It is usually easier to see how much more someone else needs forgiveness than we do. Everyone needs a Savior, we say, and that’s especially true for everyone else. We are really glad for this regularly scheduled confession because Lord knows how much that guy over there needs it.
There are at least two errors with confessional finger pointing, not equally obvious but equally problematic. On the surface, it’s obviously a problem because humility does not mean counting the sin of others as more significant than our own. The deeper, less obvious error is that, in some sense, the sin of others is our sin, too.
Let me illustrate. If my left leg is broken, my right leg may desire treatment and healing for the left leg, but it cannot do so from a disconnected or patronizing perspective. When one part suffers, the whole body suffers.

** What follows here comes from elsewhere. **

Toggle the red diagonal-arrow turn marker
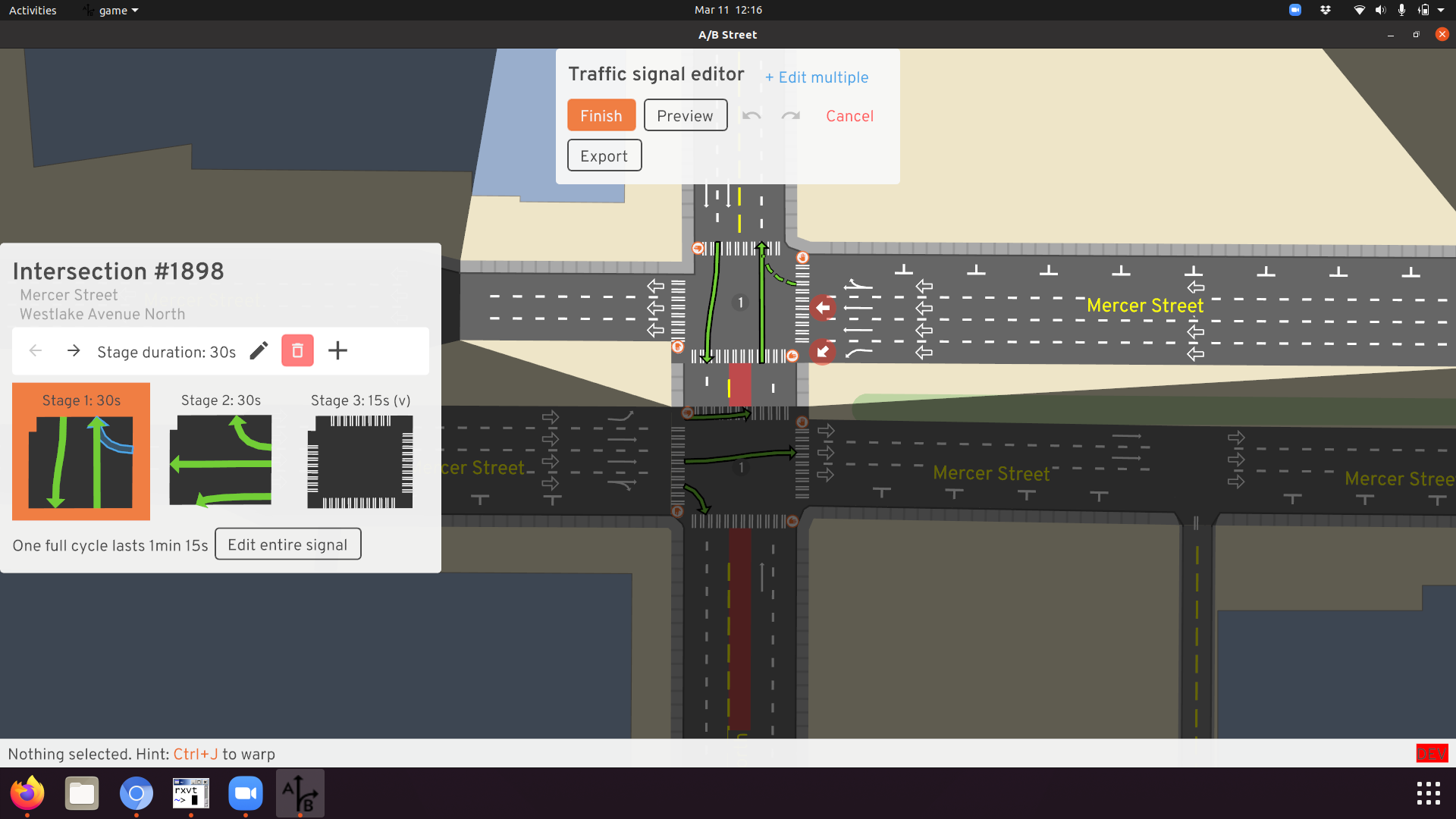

In a similar way, when one part sins, the rest of the body can’t separate itself from the effects, including discipline. We usually spank our kids on the rear but it usually isn’t because they sat in the wrong place.
Each of us confess our own individual sins to the Lord. We are also one body, one Bride for the Lord, and a blemish on one part affects His view of the whole because we are connected. In this way, your sin is our sin and mine is ours, so we confess our sins. You and I can wish that the other would be better and quicker at confessing, and we should start by confessing how often we look down on each other from a distance. We’re in this together.